Stored records:
⟨

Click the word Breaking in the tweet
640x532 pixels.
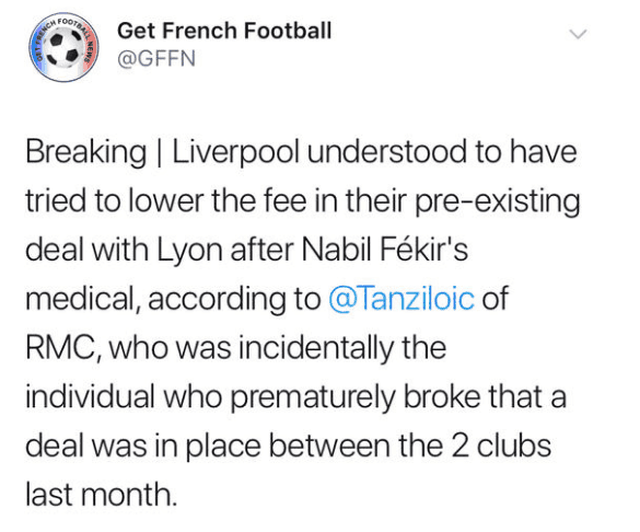coord(86,153)
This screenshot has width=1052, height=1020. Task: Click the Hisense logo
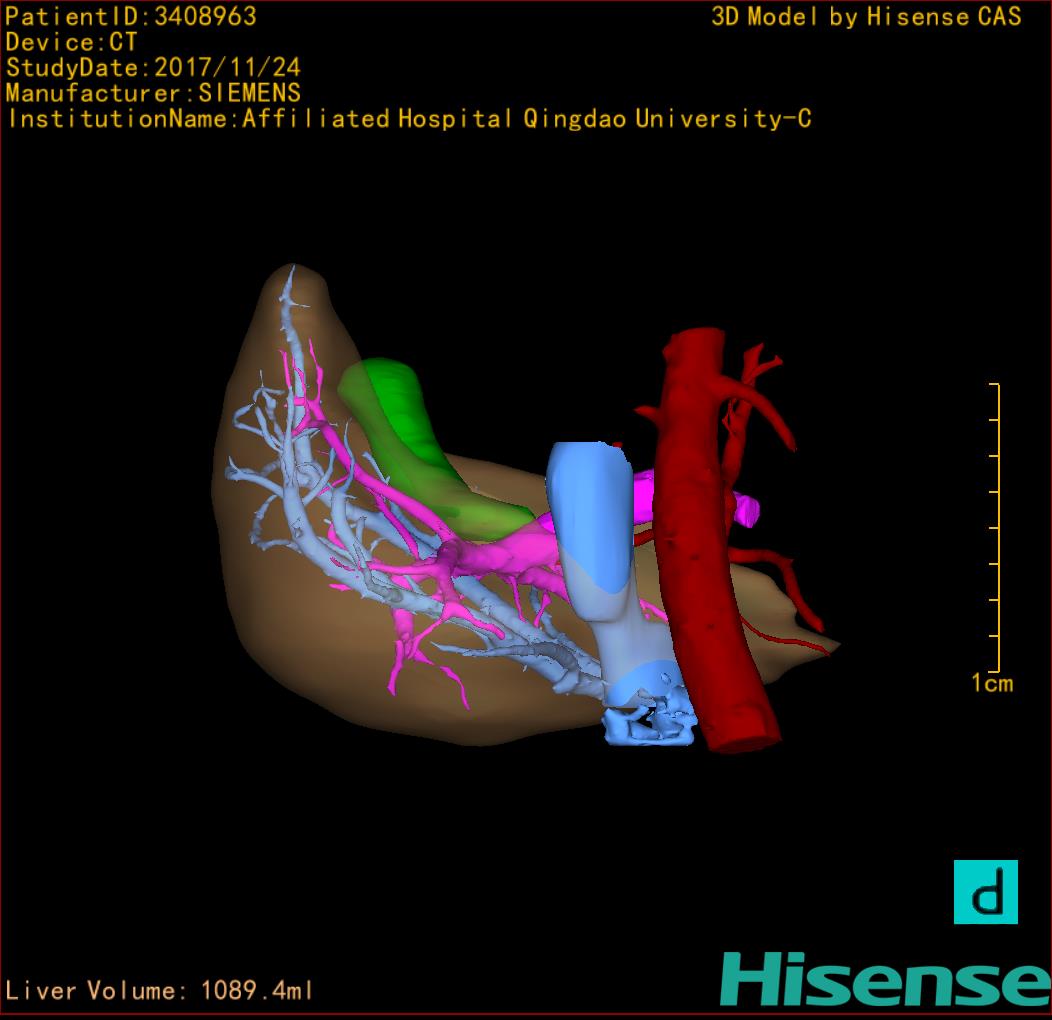pos(885,979)
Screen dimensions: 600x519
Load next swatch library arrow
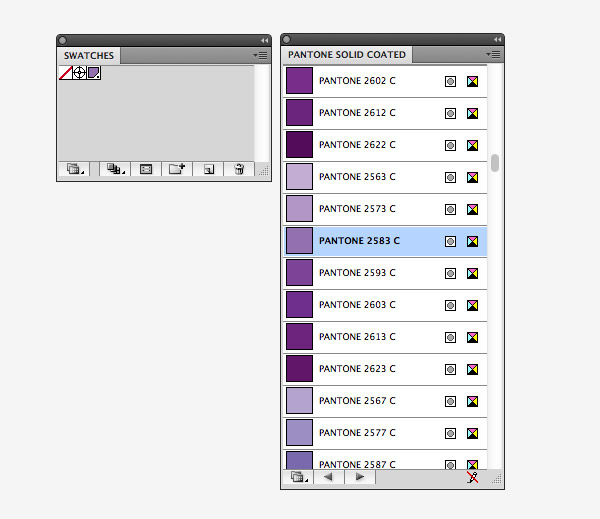coord(360,477)
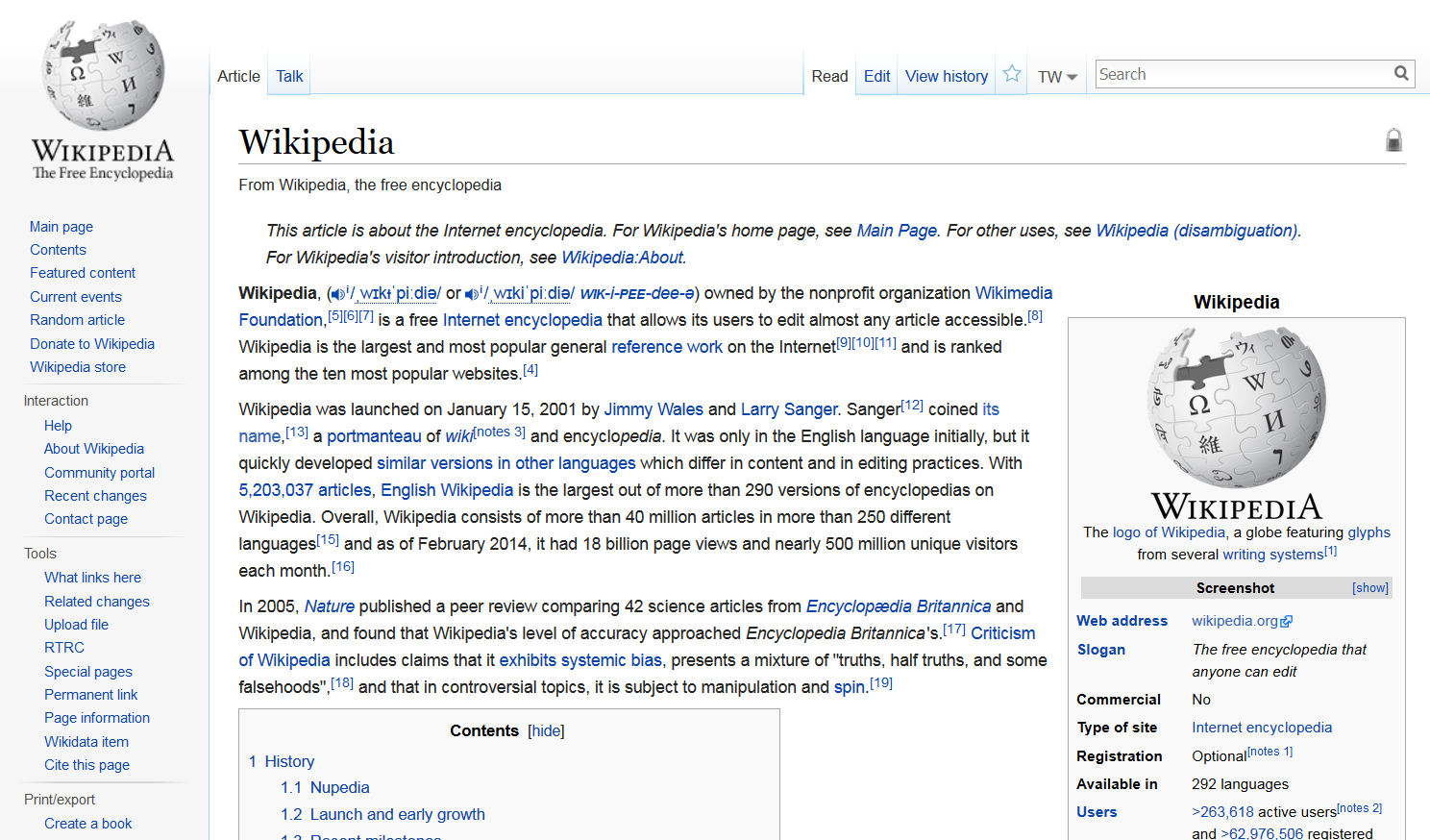1430x840 pixels.
Task: Open the TW dropdown menu
Action: pos(1057,77)
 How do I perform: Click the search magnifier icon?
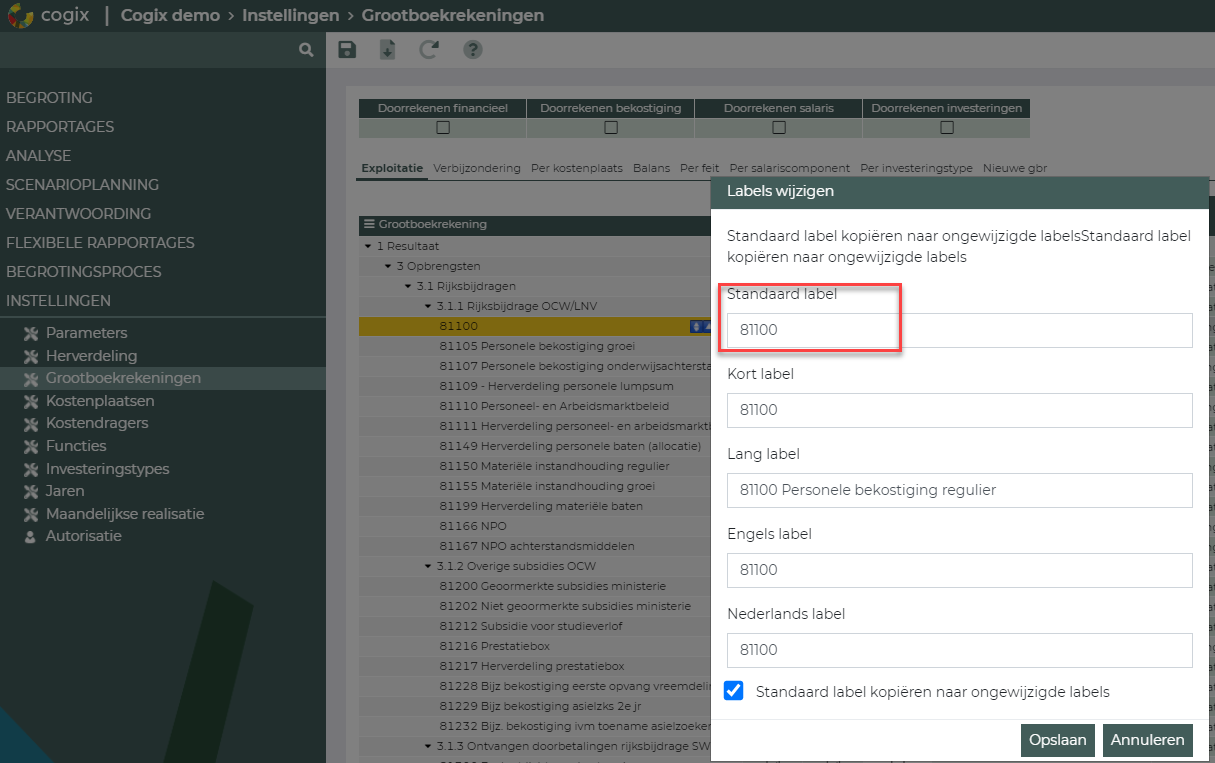pos(306,50)
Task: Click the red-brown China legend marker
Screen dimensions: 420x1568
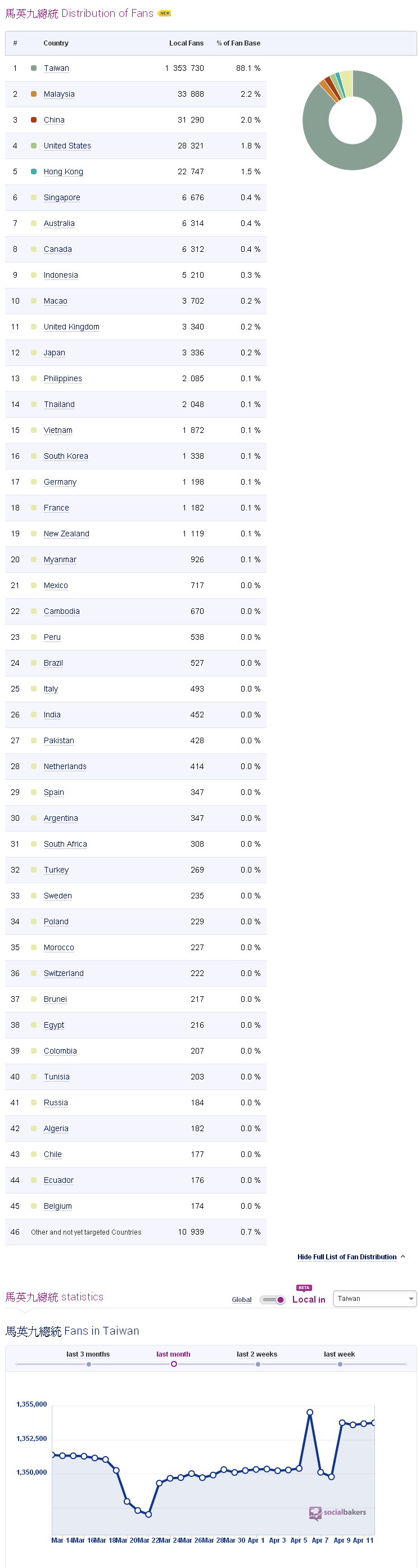Action: [x=34, y=120]
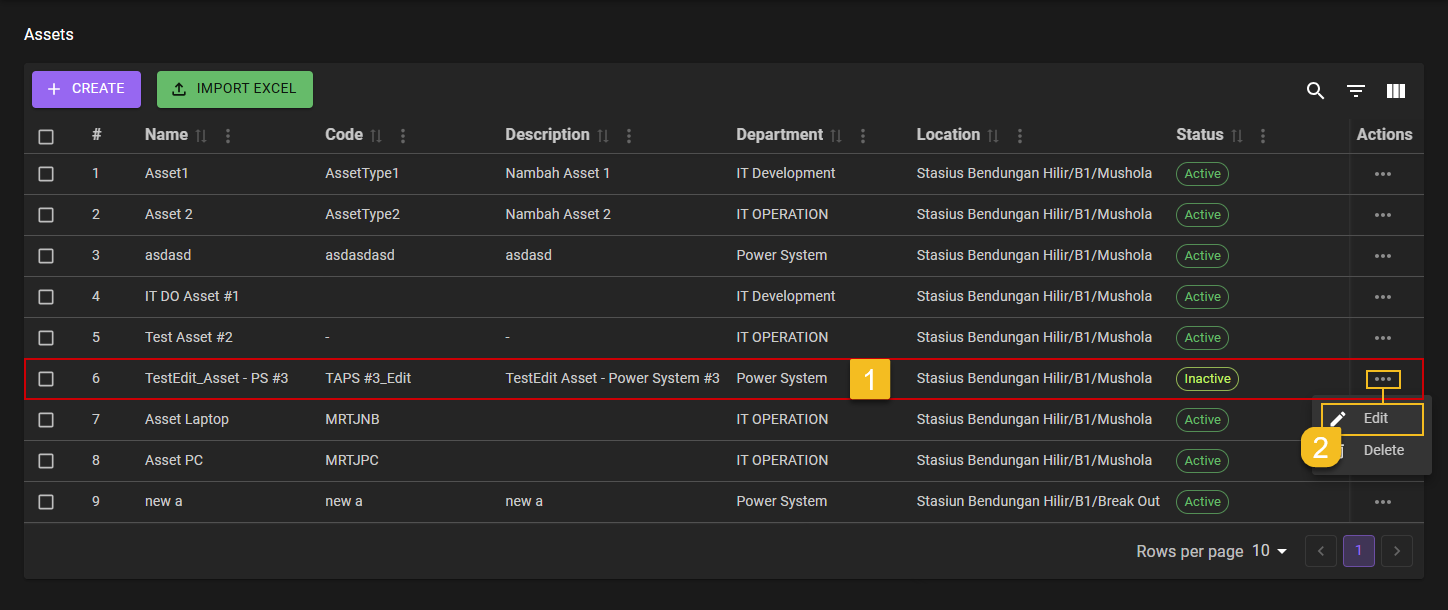Toggle the select-all header checkbox
This screenshot has width=1448, height=610.
[46, 137]
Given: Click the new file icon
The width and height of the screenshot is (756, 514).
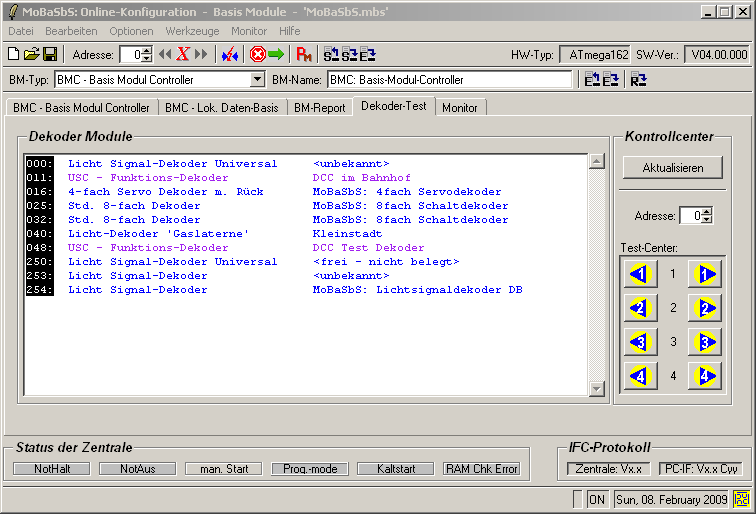Looking at the screenshot, I should [14, 54].
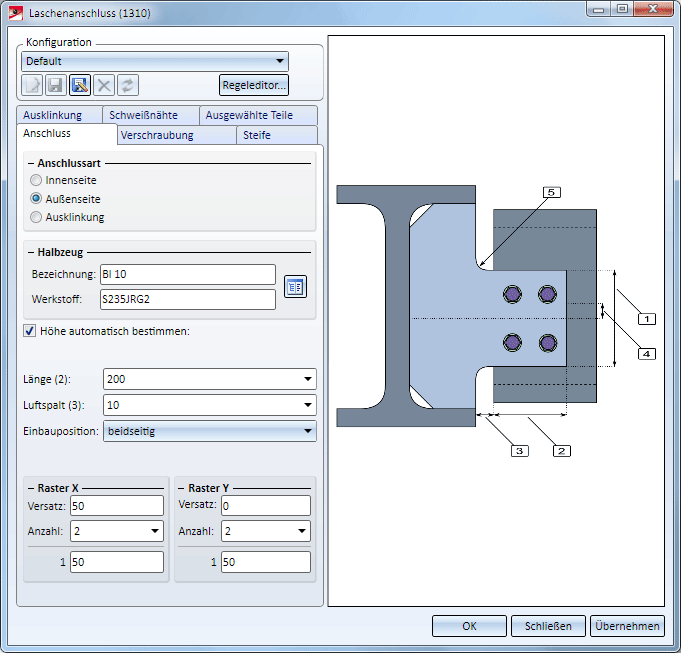
Task: Click the new configuration icon
Action: pyautogui.click(x=32, y=85)
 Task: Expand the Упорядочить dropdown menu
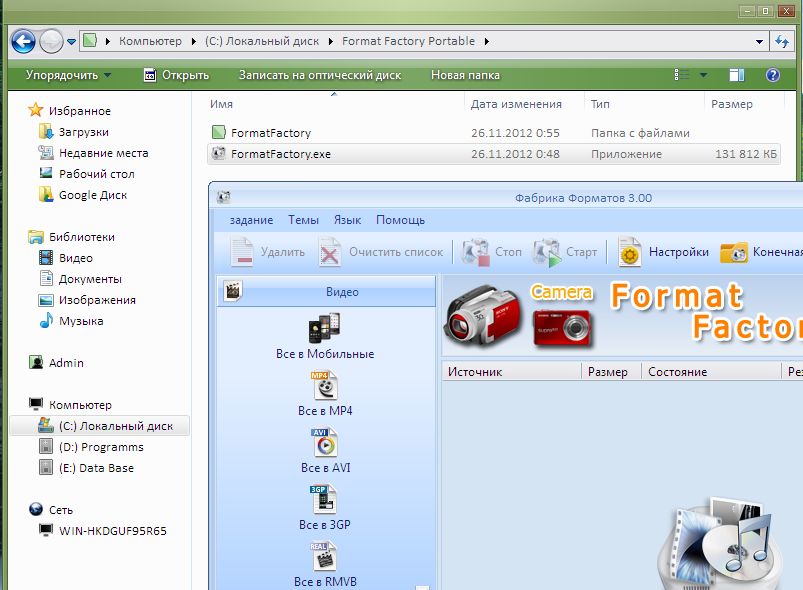[x=68, y=75]
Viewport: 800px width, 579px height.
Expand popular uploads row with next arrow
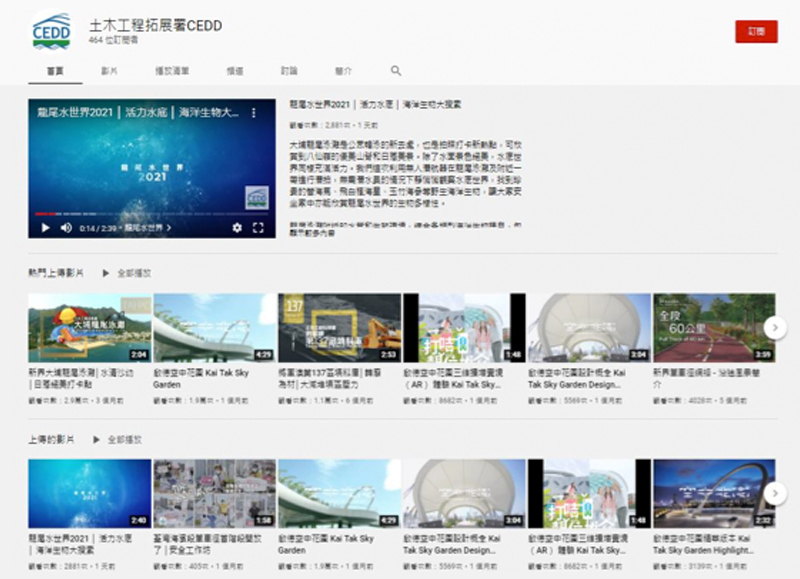(774, 327)
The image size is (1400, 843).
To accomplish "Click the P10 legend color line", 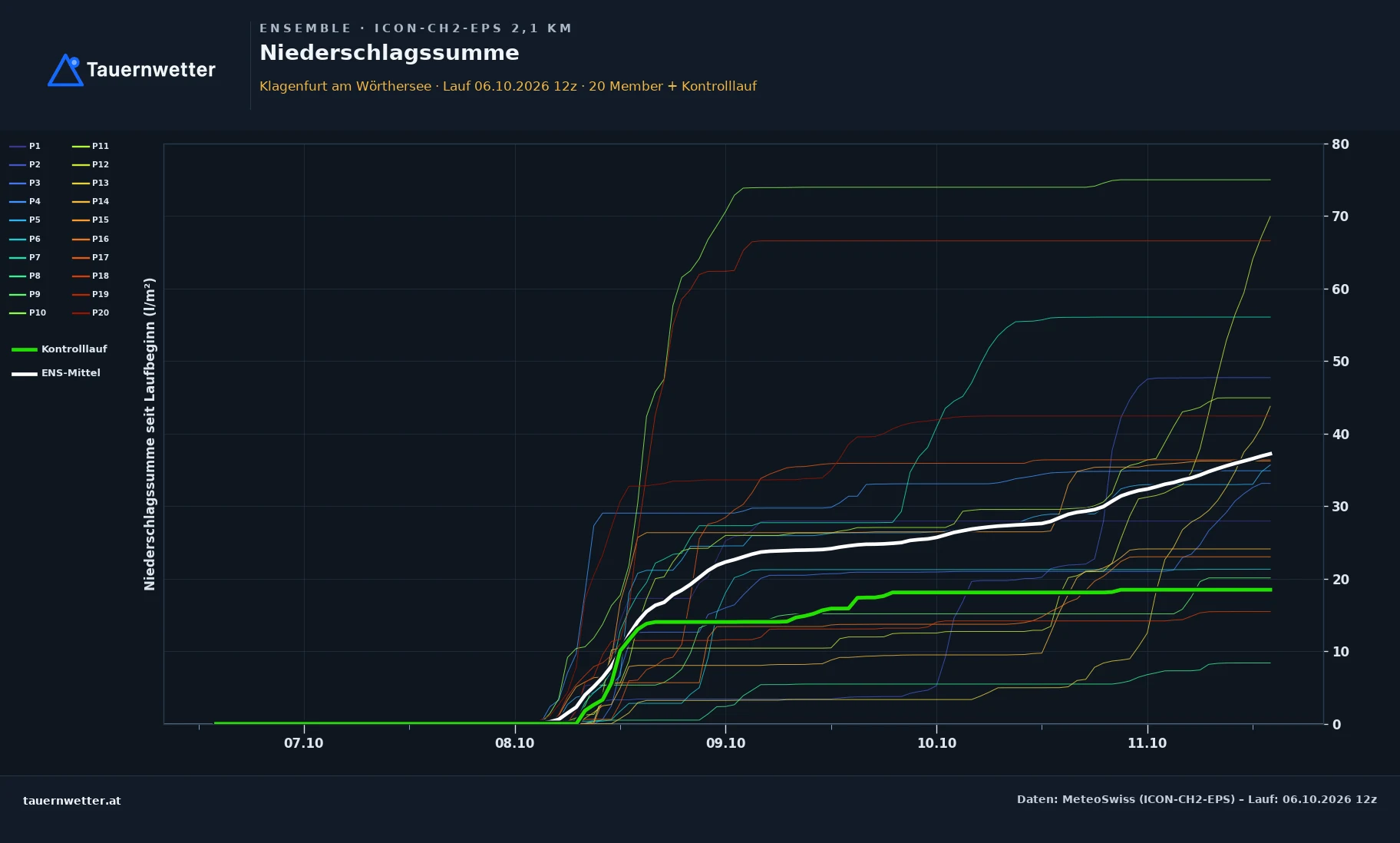I will pyautogui.click(x=18, y=313).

⟩

ACTIVITY
The required output is the exact run of lines from the start of the records through the line containing "Task: Click the red-brown China legend marker", both ends included, with no pictures.

TASK ANSWER
Click the word Breaking in the tweet
640x532 pixels.
coord(86,153)
This screenshot has width=1052, height=1020. Task: Click the Hisense logo
pos(885,979)
Screen dimensions: 600x519
Load next swatch library arrow
coord(360,477)
1430x840 pixels.
Task: Open the TW dropdown menu
Action: pos(1057,77)
 How do I perform: Click the search magnifier icon?
pos(306,50)
Task: Click the red-brown China legend marker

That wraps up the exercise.